# REQUIRED WORK
Copy every line of the material below verbatim, leaving out the pictures.

(Word and element location data)
▼

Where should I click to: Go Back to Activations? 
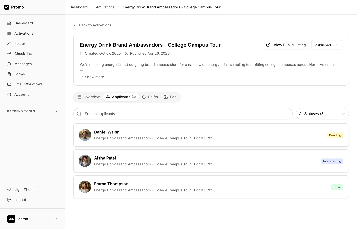tap(93, 25)
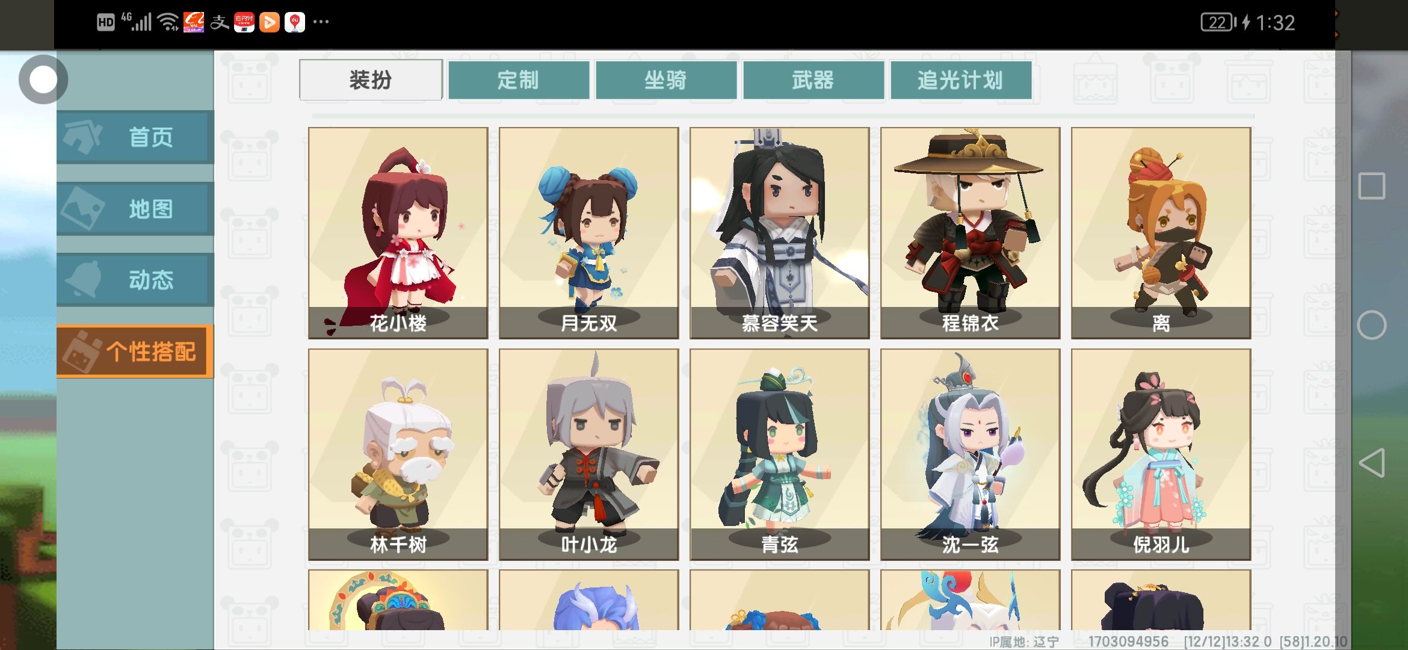Select the 林千树 old man skin
This screenshot has width=1408, height=650.
click(x=398, y=454)
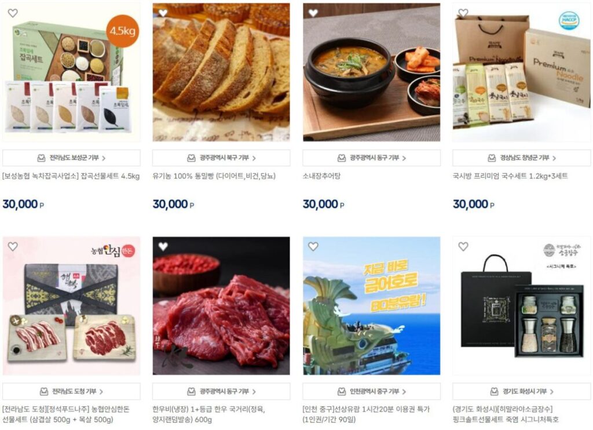The width and height of the screenshot is (593, 430).
Task: Expand chevron on 광주광역시 북구 기부
Action: pyautogui.click(x=254, y=158)
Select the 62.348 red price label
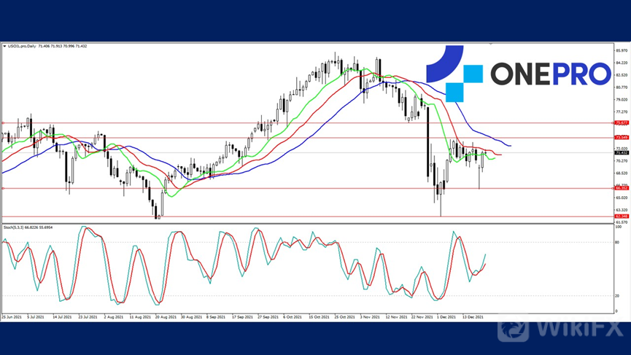The image size is (631, 355). (622, 216)
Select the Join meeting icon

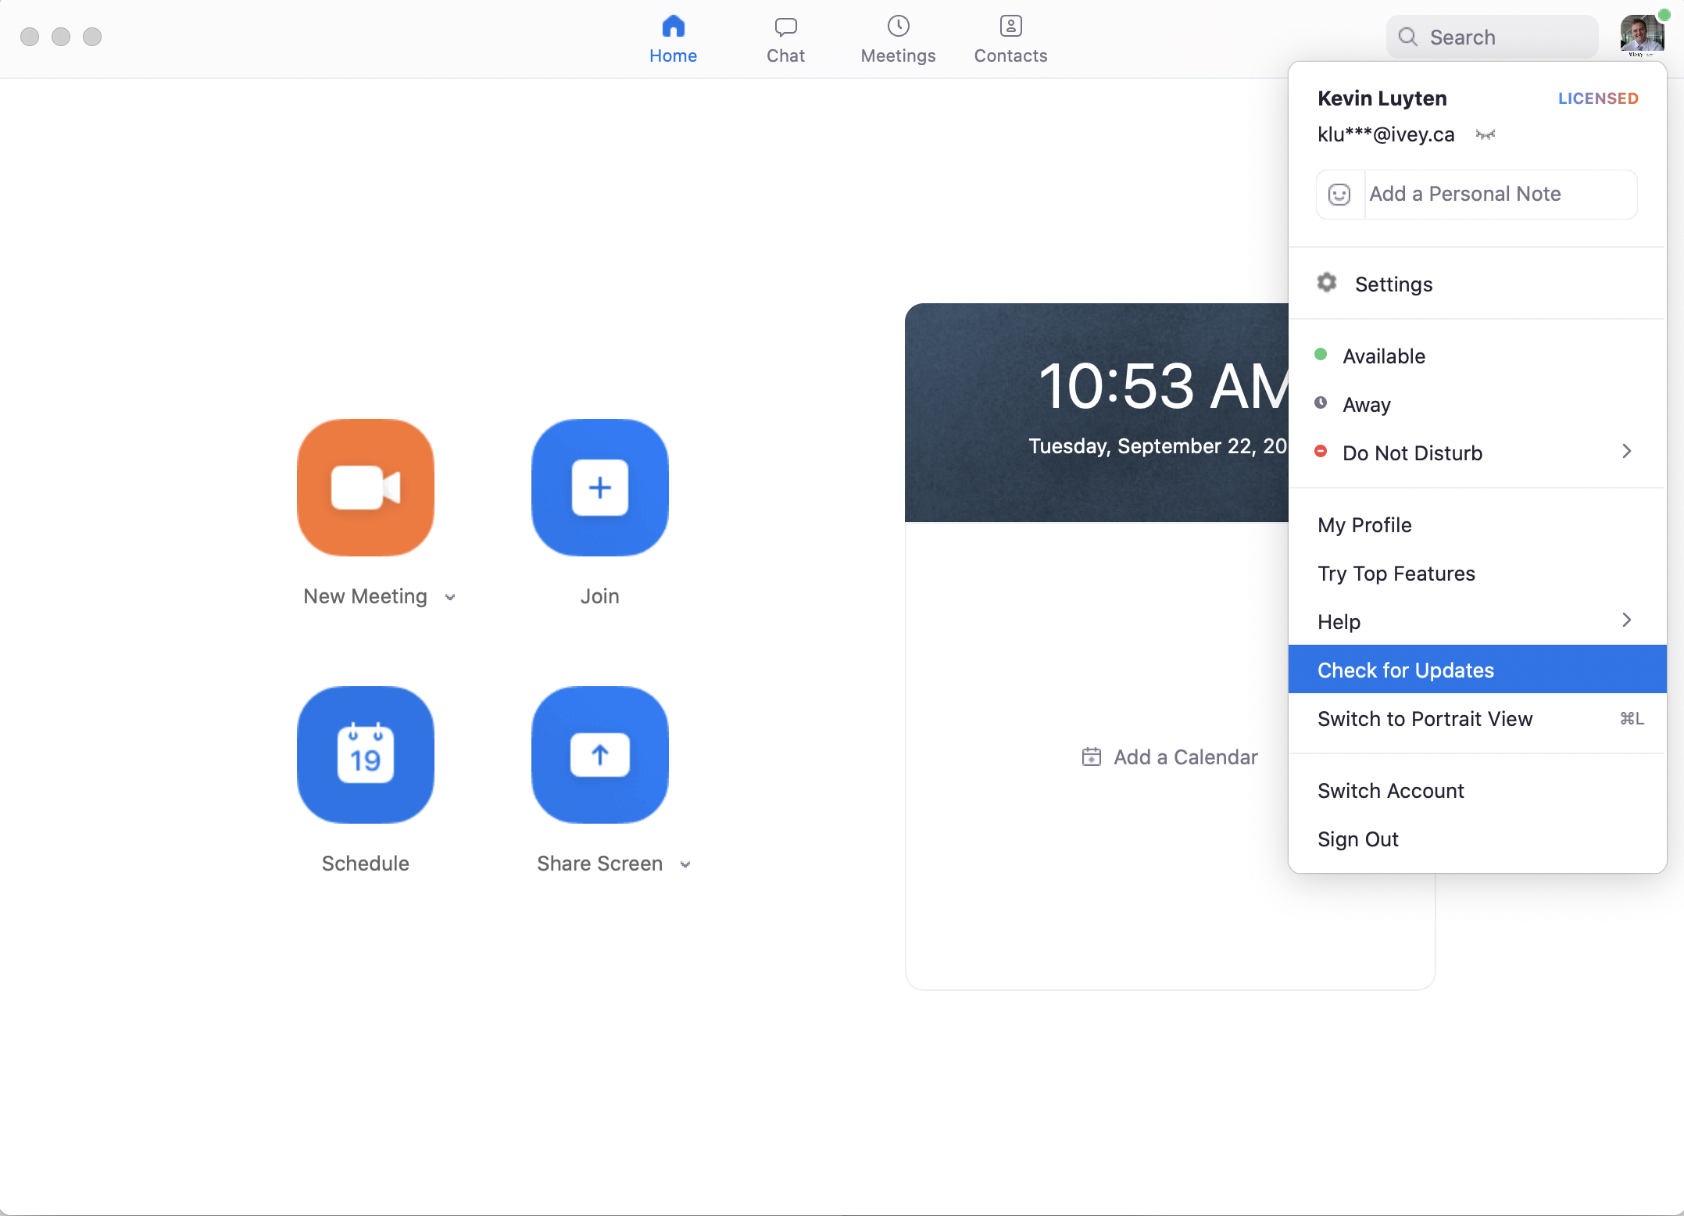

▲

# COMPLETE ANSWER
Where should I click to: Go Back to Activations? 
tap(93, 25)
Select the 林千树 old man skin
This screenshot has width=1408, height=650.
click(x=398, y=454)
The width and height of the screenshot is (593, 430).
Task: Expand chevron on 광주광역시 북구 기부
Action: pyautogui.click(x=254, y=158)
Select the 62.348 red price label
The image size is (631, 355). (622, 216)
Select the Join meeting icon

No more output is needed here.